The data collection took place in January 2025. Each model received the identical prompt: “Generate the list of correct answers for the following MCQs:” followed by three sets of 40 questions each, totaling 120 MCQs per attempt. The models tested were: GPT-4o (OpenAI, version gpt-4o), Claude 3.5 Sonnet (Anthropic), Gemini 1.5 Flash (Google), and Copilot (Microsoft, powered by GPT-4). All models were accessed via their standard publicly available web interfaces. Default generation settings were used for all models; no custom temperature or parameter adjustments were applied. Each attempt was conducted in a new independent session to prevent any carry-over of context between attempts. This process was repeated three times per model, yielding 1,440 total responses. The results of 3 successive attempts by each chatbot to answer this questionnaire set were recorded in an Excel spreadsheet (Microsoft^®365) and evaluated based on accuracy. Further analysis examined data of consistency and accuracy in all successive attempts, tracking the percentage of repeated and correct answers between trials. A detailed item analysis was conducted for each LLM across different questions and topics, comparing their results with the students’ results for the same questionnaire set. Three random answer sets were generated using Microsoft Excel’s RAND() function and compared with LLMs’ results.

Basic data statistics was performed using Statistica 13.5.0.17 (TIBC^® Statistica™), with the Pearson chi-squared test employed to compare performance between chatbots and students using a significance threshold of p≤0.05.

This study involved a retrospective analysis of an existing examination database without direct interaction with students or the collection of personal information.

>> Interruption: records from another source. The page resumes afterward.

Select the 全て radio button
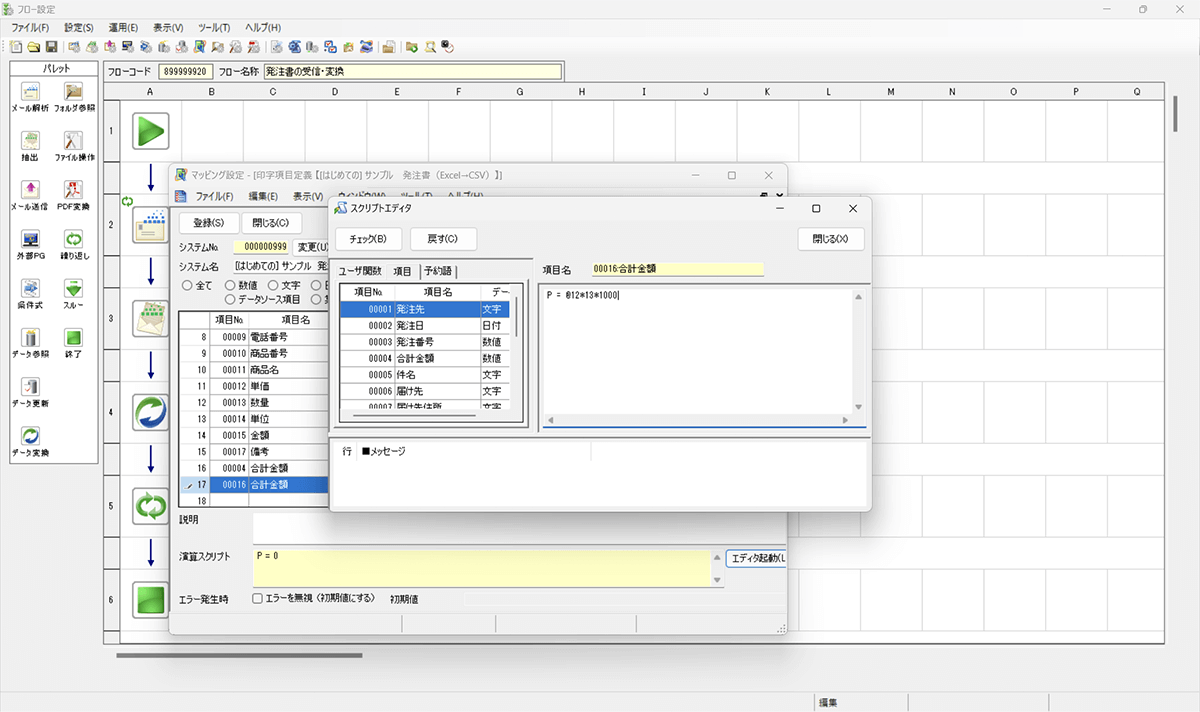The height and width of the screenshot is (712, 1200). (186, 286)
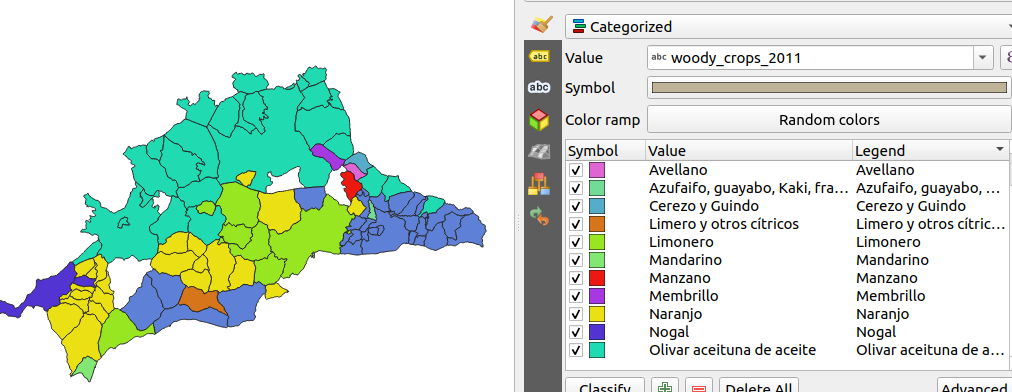The width and height of the screenshot is (1012, 392).
Task: Add a new category with plus icon
Action: [x=664, y=387]
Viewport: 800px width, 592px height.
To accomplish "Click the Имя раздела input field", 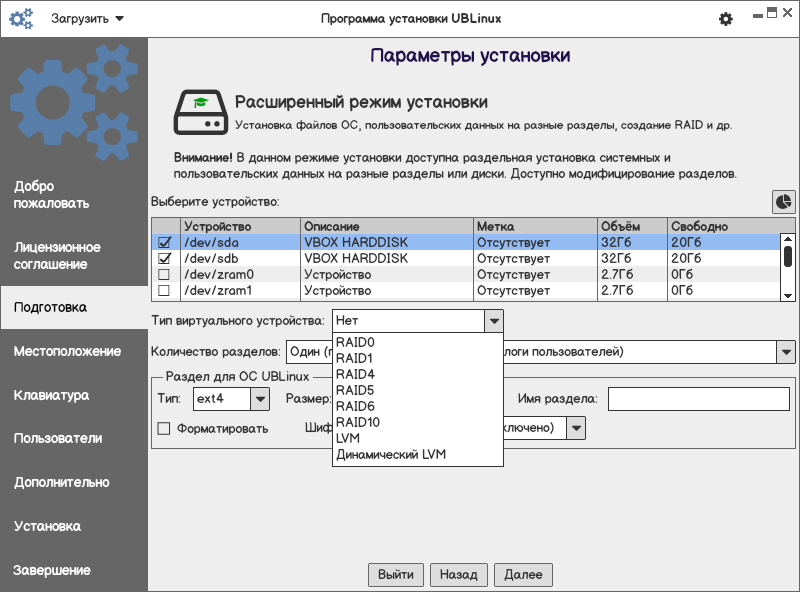I will [700, 399].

The statistical data received from the assessment office was extracted from previous exams, averaged, and fully anonymized. Based on our institutional guidelines (Alfaisal University), this study was classified as educational quality improvement research using de-identified retrospective academic performance data, which falls outside the scope requiring formal ethics review.

Results

According to our data, the selected chatbots answered, on average, 80.4±10.9% of 120 MCQs across 6 topics in the pediatrics course. This result was 8.3% above the students’ average (72.1±13.1%) and almost four times better than randomly generated responses (20.5±6.2%) for the same set of questions.

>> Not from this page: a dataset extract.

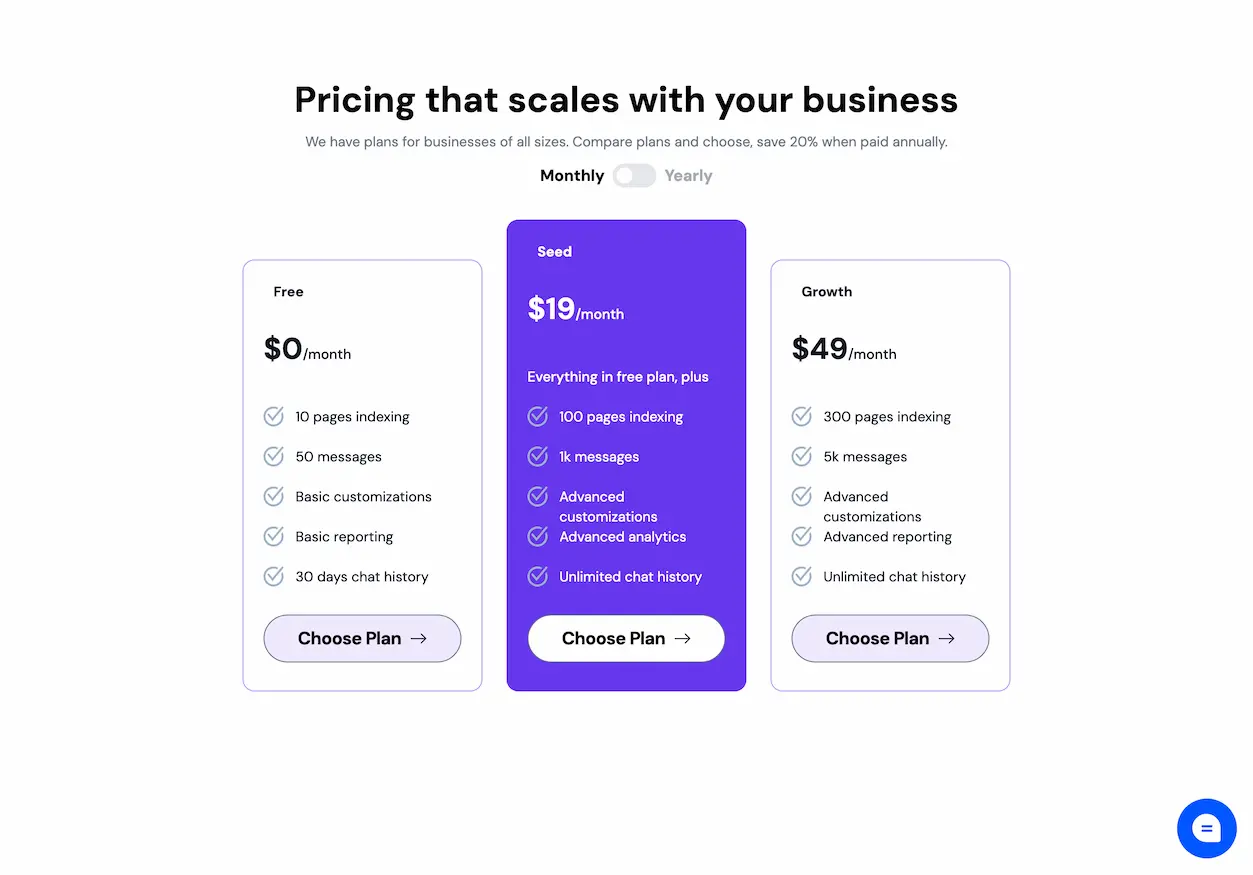Click the Monthly label to enable monthly billing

There was significant variation in the number of correct responses among the different LLMs. The best results were achieved by Copilot (84.5±8.3%) and Claude (84.2±9.9%), followed by GPT-4o (80.9±9.1%), all of which outperformed the students’ performance. The lowest result was recorded for Gemini - 72.0±18.9% (Figure 1).

Figure 1 Percentile of correct answers from different chatbots and students on 120 MCQs from the pediatric course. Y-axis: % of correct answers; X-axis: different LLMs and Students’ results.

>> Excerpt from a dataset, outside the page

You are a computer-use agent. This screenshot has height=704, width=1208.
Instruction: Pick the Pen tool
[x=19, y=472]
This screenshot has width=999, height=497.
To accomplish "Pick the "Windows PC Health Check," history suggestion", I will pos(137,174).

In the box plot analysis of AI system performance, Copilot (Z)’s perfect score of 100 (Figure 1) in the Pulmonology topic stands out as a statistical outlier, exceeding the upper bound of 92.5. This is particularly noteworthy because Copilot demonstrates quite consistent performance across topics, with most scores tightly clustered between 76.7–85.0% and a small interquartile range (IQR) of just 5.0. What makes this observation especially intriguing is that while the score of 100 is an outlier for Copilot, similar high scores in pulmonology are not statistical outliers for other AI systems. Claude, GPT-4, and Gemini all show much wider score distributions, with larger IQRs (18.4, 13.4, and 33.2, respectively). This suggests that the outlier status of Copilot’s perfect score is not due to exceptional performance in pulmonology itself but rather reflects a departure from Copilot’s characteristically consistent scoring pattern across other topics.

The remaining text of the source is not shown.